The dataset for this lab is made up of fictitious results from a road race. Runner information and results is provided in the data.

Answer the questions below with the appropriate R code. Point assignments are indicated for each section. There are 10 total points possible for this lab.

Useful reference material (check all R modules within the Canvas site for more help)
- [R Reference Material](https://canvas.its.virginia.edu/courses/78571/modules#module_219810).
- [Plots Samples](https://colab.research.google.com/github/nmagee/ds1002/blob/main/notebooks/25-plots-in-r.ipynb)

## Group Submissions

If you are working in a group to complete this lab, you may have no more than 3 members to a group. Group members should be indicated in the cell below -- list both names and UVA computing IDs.

Each student should then submit **the same URL** for the lab in Canvas. (If a group has Member1, Member2, and Member3, only one member needs to save the completed work back to GitHub and all members should submit that URL for grading.)

In [None]:
# List group members (if applicable). Identify names and computing IDs
#
# Name                    Computing ID
Vaibhav Jha               fhy5uh

## 1. Load Libraries & Data (1 pt)

https://raw.githubusercontent.com/nmagee/ds1002/main/data/road-race.csv

Import any necessary libraries and load the remote CSV file below into a data frame.

In [None]:
#
library(tidyverse)
library(dplyr)
library(ggplot2)

df <- read.csv('https://raw.githubusercontent.com/nmagee/ds1002/main/data/road-race.csv')
df


## 2. Get Summary Data (1 pt)

In code, display how many rows and columns are in the raw dataset.

In [None]:
#
str(df)
# gives observations by variables (764,5)

nrow(df)
# number of rows is 764
ncol(df)
# number of columns is 5

## 3. Clean and Organize the Data (2 pts)

Check for data quality.

- Resolve any duplicate rows.

SOURCE EXCERPT »

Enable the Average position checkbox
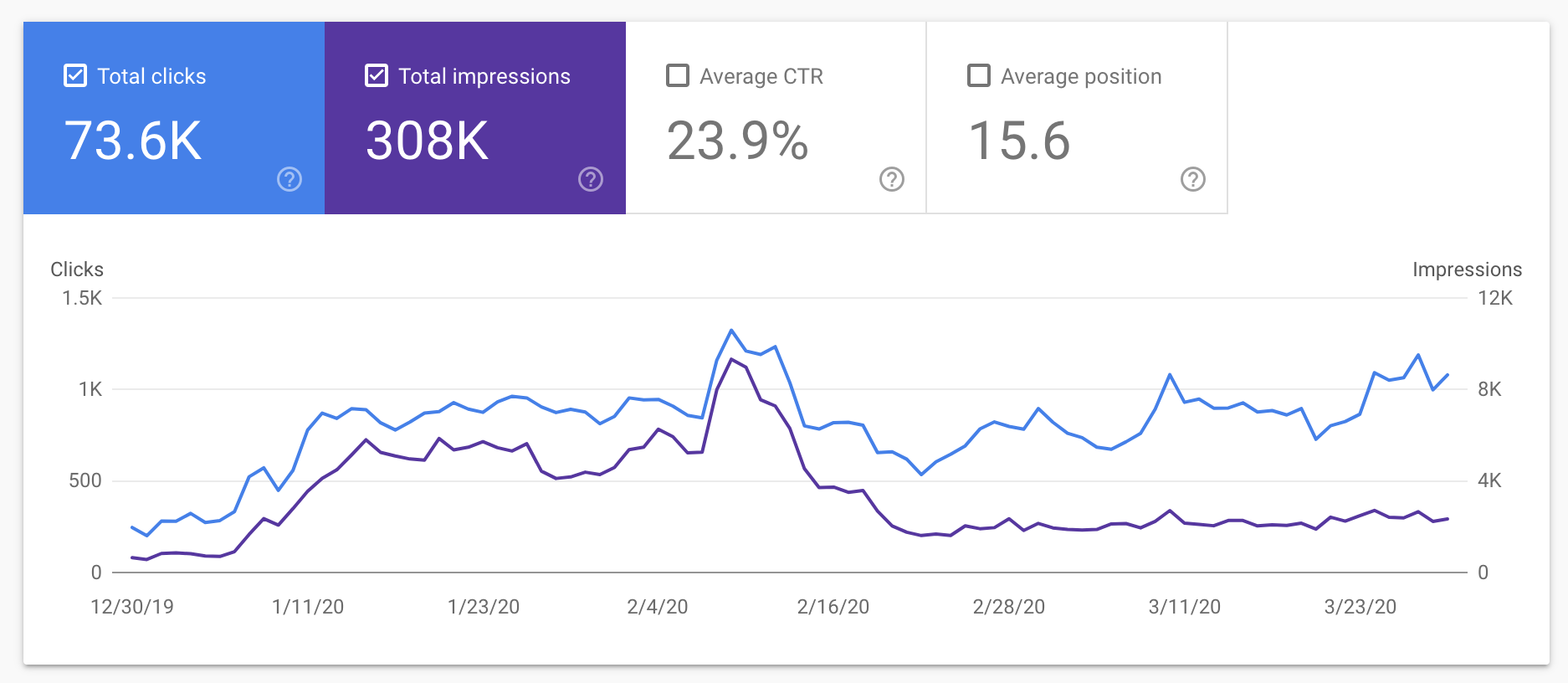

TASKS AND EXERCISES »
1. Decide whether each statement below agrees with the road-race lab. For each, answer yes or no and quote the words from the lab that decide it.
(a) A group working on the lab may have four members.
(b) The lab is worth 10 points in total.
(c) The race results in the dataset are real.
2. Write the next part of the road-race lab, picking up after its final line.

RESULTS BY TASK »
1.
(a) No: "you may have no more than 3 members to a group."
(b) Yes: "There are 10 total points possible for this lab."
(c) No: "made up of fictitious results from a road race."

2.
- If a runner does not have a finish time, they are DNF and should not be counted in the dataset.



In [None]:
#

nrow(df[duplicated(df), ])
# 124 duplicated rows

df2 <- df[!duplicated(df), ]
df2
# cleaned, 640 rows now



df2[df2==""] <- NA
df2
# filled blanks with NA

df3 <- na.omit(df2)
df3

# df3 is without duplicates and NAs


Now display the first 10 rows of the cleaned dataset.

In [None]:
#

head(df3, 9)

## 4. Calculate Elapsed Time (3 pts)

Using R, add a new column named `["finish_minutes"]` to the dataframe that calculates the number of minutes it took for the runner to complete the race. Ideally this is a column consisting of plain integers.

The starting gun was fired at precisely 12:00pm that day.

Note: This is calculated using a built-in function of R, `difftime()` which takes 3 parameters:

- End time
- Start time
- Units

The result is an output that figures the difference between the two: `3 days`, `14 years`, `112 mins`, etc.

The syntax for that function is below. Take care to use the proper order of parameters. The `as.POSIXct` casting makes it possible to read a long datetime in the `YYYY-MM-DDTHH:MM` format, a common `datetime` value. The `format` parameter specifies the pattern you are trying to read.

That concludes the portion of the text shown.